De tout ce qui a été écrit sur cet homme extraordinaire, nous n'avons pour ainsi dire qu'une quantité énorme de travaux bibliographiques, et des jugements littéraires,—ce n'est pas ce que je recherche,—mais nous n'avons rien qui soit réellement une biographie.

On ne peut donner comme tels les livres de Gautier et de Gozlan, qui racontent ce qu'ils virent, ne virent sûrement pas grand'chose: de l'extériorité, des gestes superficiels, des manies, avec quoi ils composèrent des anecdotes qui nous amusent et ne nous apprennent rien. Gautier et Gozlan n'étaient pas des amis de Balzac, qui n'avait pas d'amis. Laurent Jan non plus, qui fut pourtant celui que le maître préféra. C'étaient de jeunes séides, des admirateurs fervents, mais intimidés, que le grand homme intéressa un peu, dit-on, à ses œuvres, pas du tout à son existence, et à qui le respect eût fermé les yeux et clos la bouche, s'ils avaient vu quelque chose d'anormal et d'énorme, en leur dieu.

Mme Surville n'a laissé sur son frère que quelques pages magnifiantes, une apologie froide, banale, où nous n'avons pas une seule note à prendre, pas un seul document à retenir. Elle avait reçu, pourtant, bien des confidences. Quand il en avait trop gros sur le cœur, à de certains moments trop heureux ou trop tragiques de sa vie, comme cette première entrevue, à Neufchâtel, avec Mme Hanska, ou bien cette naissance et cette mort mystérieuses de son dernier enfant, Balzac, en dépit de sa force de renfermement, éprouvait le besoin de s'épancher... Mais en qui? Sa mère? elle lui était fort à charge, ne l'obsédait que de questions d'argent. Sa sœur? malgré l'hypocrite tendresse de ses dédicaces, il ne l'aimait pas, et elle, non plus, au fond, ne l'aimait pas... Mais il était sûr d'elle; sûr qu'elle saurait garder un secret, ne fût-ce que pour l'honneur de la famille... Et puis, il n'avait qu'elle... Et puis, habitude d'enfance, sans doute... C'était une petite âme bourgeoise, très honnête, peu sensible, qui faisait ce qu'elle pouvait. Mais elle ne pouvait rien comprendre à une telle âme, si distante de la sienne; elle ne pouvait rien comprendre à ce génie, dont les hardiesses visionnaires, l'immoralité l'épouvantaient. Du reste, Balzac ne lui demanda pas de comprendre, de partager ses chagrins ou ses bonheurs, pas plus qu'on ne demande au vase de savoir pourquoi on le remplit de poisons ou de parfums.

Mme Surville sut ainsi beaucoup de choses, en gémit, en souffrit, et se tut.


Un seul homme pouvait, devait écrire une vie de Balzac: M. de Spoelberch de Lovenjoul[1].

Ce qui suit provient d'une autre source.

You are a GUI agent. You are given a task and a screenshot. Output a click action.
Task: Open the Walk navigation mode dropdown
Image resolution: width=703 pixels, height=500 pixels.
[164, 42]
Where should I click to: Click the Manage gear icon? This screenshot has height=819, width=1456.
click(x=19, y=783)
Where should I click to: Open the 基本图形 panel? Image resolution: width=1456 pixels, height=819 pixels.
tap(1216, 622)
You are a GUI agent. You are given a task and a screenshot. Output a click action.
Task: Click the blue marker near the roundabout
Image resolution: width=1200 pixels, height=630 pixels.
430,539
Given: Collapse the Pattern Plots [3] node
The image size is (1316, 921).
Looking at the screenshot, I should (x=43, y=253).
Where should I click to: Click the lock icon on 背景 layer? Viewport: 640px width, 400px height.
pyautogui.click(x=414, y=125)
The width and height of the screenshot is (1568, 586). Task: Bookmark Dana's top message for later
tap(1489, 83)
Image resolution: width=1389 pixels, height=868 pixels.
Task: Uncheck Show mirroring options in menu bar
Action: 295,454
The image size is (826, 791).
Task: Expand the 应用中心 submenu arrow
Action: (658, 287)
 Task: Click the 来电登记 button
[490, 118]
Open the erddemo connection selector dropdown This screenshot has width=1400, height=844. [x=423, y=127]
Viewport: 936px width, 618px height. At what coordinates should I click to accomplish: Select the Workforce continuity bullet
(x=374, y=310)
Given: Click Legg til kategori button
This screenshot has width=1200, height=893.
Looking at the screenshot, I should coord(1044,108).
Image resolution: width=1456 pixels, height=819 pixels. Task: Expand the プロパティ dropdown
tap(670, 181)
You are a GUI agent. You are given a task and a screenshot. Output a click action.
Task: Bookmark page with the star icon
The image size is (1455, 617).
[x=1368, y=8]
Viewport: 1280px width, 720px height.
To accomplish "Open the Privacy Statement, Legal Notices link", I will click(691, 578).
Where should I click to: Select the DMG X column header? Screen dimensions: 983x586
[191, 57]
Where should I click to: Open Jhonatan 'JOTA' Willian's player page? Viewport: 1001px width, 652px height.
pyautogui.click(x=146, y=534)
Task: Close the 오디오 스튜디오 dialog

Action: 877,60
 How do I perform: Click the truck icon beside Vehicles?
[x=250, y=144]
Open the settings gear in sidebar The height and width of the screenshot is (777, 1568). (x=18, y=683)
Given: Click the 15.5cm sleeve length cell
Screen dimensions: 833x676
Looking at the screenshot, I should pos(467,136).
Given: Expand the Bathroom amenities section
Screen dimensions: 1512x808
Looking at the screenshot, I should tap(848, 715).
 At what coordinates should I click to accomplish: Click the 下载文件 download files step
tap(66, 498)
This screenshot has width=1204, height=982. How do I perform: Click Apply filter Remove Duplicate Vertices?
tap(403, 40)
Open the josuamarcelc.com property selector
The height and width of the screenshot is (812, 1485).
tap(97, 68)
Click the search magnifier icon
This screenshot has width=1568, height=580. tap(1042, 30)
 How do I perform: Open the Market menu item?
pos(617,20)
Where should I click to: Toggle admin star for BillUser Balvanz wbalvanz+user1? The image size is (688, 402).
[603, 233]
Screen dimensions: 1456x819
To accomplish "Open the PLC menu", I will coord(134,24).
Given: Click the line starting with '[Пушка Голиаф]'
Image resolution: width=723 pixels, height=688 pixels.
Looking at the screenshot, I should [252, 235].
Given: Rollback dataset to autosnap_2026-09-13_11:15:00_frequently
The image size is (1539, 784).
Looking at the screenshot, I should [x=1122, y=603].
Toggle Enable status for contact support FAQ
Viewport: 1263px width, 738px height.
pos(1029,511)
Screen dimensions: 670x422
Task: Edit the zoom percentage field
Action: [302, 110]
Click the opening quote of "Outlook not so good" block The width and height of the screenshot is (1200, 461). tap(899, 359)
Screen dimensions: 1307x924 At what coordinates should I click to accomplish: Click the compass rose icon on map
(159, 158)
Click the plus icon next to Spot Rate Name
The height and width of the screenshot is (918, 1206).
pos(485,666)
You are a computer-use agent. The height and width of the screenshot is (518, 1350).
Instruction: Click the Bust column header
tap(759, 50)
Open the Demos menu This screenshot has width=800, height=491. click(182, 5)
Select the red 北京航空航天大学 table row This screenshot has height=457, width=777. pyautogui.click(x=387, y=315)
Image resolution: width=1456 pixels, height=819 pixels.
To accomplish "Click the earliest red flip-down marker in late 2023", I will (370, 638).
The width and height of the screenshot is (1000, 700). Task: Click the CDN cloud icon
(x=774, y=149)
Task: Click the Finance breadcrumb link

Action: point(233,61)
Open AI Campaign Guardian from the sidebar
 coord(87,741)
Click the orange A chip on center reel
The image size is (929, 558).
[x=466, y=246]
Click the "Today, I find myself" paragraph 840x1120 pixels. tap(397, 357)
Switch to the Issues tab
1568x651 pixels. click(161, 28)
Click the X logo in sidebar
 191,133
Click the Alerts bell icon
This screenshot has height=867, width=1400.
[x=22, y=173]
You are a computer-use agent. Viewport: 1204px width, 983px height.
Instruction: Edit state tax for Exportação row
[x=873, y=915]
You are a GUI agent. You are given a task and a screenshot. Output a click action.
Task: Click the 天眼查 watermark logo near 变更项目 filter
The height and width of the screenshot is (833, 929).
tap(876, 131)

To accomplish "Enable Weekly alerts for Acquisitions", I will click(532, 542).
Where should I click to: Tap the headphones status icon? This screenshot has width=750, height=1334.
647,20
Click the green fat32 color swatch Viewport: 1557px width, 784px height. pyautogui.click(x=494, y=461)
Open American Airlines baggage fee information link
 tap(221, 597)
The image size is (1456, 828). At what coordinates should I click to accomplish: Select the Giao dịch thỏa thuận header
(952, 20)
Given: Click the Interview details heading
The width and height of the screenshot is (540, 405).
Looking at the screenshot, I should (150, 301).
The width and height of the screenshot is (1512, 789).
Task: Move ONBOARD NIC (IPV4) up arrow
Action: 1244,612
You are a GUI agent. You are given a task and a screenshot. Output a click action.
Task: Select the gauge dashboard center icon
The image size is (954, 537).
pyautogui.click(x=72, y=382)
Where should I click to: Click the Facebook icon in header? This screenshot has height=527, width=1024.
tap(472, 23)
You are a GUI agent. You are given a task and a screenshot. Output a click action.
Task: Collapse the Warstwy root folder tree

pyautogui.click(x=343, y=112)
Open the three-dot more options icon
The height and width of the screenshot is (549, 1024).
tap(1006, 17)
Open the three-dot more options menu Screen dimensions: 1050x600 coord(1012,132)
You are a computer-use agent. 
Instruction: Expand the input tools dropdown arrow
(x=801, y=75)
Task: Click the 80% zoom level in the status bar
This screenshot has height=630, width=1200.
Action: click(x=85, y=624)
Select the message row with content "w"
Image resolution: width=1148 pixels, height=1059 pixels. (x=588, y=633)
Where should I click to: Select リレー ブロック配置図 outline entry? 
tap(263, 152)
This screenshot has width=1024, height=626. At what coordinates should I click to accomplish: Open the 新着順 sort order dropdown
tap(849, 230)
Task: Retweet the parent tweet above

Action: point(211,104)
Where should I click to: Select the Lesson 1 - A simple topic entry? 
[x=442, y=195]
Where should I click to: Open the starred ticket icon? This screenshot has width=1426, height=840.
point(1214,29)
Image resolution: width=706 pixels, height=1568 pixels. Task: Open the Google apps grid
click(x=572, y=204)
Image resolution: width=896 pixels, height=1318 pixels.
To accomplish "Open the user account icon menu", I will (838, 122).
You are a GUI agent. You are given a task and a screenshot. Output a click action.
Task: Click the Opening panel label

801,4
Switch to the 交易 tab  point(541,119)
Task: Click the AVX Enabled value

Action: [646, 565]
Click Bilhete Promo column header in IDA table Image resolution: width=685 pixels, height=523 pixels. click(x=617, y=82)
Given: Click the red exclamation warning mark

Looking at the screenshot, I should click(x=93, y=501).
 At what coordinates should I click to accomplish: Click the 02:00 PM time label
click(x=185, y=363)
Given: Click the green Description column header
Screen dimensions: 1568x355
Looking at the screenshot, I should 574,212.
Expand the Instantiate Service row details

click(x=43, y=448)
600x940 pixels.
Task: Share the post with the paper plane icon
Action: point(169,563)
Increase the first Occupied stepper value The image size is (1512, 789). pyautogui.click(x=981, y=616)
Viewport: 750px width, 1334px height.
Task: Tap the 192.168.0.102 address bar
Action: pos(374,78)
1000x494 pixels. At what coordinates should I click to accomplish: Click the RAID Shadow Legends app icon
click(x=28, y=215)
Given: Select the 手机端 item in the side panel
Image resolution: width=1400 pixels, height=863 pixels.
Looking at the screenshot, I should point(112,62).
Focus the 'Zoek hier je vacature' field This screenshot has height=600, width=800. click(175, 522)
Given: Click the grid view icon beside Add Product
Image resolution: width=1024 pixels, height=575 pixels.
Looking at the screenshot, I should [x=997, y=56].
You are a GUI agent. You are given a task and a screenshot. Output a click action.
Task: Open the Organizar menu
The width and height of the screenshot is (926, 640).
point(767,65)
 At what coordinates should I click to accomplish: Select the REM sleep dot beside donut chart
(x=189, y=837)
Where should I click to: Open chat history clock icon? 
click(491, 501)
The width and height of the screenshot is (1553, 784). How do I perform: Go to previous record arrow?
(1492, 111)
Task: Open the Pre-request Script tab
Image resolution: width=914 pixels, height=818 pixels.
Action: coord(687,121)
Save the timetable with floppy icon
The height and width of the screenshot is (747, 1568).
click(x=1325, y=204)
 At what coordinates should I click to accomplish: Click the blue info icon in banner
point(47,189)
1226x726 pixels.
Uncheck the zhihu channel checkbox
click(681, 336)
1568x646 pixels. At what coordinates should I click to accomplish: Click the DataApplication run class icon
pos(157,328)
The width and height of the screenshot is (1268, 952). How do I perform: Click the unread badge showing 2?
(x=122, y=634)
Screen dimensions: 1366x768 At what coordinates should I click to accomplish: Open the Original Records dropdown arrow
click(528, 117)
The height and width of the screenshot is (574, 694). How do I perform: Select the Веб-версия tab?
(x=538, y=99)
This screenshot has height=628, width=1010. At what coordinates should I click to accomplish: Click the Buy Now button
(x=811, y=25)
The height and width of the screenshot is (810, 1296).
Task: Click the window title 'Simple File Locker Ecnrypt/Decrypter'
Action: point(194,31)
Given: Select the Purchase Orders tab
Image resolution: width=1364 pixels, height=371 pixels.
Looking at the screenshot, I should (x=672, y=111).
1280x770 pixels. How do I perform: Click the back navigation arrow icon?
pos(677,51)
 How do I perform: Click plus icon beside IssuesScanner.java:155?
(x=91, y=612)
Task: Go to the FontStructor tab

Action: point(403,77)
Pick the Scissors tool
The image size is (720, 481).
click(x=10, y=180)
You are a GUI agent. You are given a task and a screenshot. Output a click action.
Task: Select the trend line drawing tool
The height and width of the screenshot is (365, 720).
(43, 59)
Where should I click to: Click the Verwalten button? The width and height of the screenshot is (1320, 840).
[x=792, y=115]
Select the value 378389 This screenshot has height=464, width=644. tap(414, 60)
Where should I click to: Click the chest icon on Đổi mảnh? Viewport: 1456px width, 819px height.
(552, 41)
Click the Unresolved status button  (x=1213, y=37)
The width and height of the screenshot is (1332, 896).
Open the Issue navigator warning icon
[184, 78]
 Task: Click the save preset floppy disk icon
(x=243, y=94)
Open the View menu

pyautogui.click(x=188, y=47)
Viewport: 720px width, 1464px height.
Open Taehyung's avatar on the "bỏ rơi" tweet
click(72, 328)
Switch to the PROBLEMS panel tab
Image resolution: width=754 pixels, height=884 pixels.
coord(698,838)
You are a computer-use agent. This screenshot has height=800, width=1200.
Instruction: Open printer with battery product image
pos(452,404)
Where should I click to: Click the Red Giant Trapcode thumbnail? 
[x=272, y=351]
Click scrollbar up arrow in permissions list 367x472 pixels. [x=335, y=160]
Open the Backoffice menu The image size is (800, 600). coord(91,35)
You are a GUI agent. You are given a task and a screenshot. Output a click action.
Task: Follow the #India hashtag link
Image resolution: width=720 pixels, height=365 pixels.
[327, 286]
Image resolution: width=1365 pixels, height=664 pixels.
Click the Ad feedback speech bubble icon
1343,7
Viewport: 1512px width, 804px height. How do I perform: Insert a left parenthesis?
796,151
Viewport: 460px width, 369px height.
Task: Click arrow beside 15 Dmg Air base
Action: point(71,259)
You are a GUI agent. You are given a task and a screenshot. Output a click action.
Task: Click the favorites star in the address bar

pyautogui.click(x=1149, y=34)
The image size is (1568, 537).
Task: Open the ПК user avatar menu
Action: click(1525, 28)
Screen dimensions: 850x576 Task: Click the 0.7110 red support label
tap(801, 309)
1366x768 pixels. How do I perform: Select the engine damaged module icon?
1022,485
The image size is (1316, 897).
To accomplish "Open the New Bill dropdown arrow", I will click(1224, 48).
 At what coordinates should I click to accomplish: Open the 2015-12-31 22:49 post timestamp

Tout ce qui existe de documents, sa piété fureteuse, sa curiosité passionnée l'ont rassemblé. Il a des trésors. Il les garde. Et cette vie prodigieuse, unique, dont lui seul connaît ce qui en demeure d'attestations certaines et d'authentiques témoignages, il ne l'a pas écrite; il ne l'écrira pas. De temps en temps, il en détache de menus fragments, il en agite de pauvres petites images, comme pour mieux aguicher notre curiosité, avec l'intention, peut-être ironique, de ne la satisfaire jamais. Allusions, réticences, commencements, inachèvements qui nous agacent, et, après nous avoir surexcités au plus haut point, nous laissent encore plus ignorants, plus cruellement déçus.

Jeu dangereux. L'imagination rôde autour des grands hommes, ardente, féroce, carnassière. Elle ne se contente pas des bavardages, maigres ou qu'on jette à sa faim. Elle s'acharne à vouloir déterrer le gros morceau. Et, un jour, elle «le mangera», mais à sa façon. Un jour (pour ne pas continuer des métaphores désobligeantes envers une aussi noble faculté), elle inventera—c'est son métier—elle inventera des légendes, mille fois plus préjudiciables que la réalité, à la gloire qu'on aura voulu préserver du mépris des sots, par le silence ou par le mensonge.

[1] Écrit en mars 1906.

Peut-être que M. de Spoelberch de Lovenjoul, qui est un homme honorable, une nature modeste, un écrivain de peu de force, ne se juge pas de taille à écrire une vie de Balzac. Je voudrais le rassurer. Personne n'attend de lui une œuvre d'art. On ne lui demande que des documents utiles à l'histoire de la littérature, ce qui est peu de chose, utiles à l'histoire de l'humanité, ce qui est tout. D'autres feront le reste.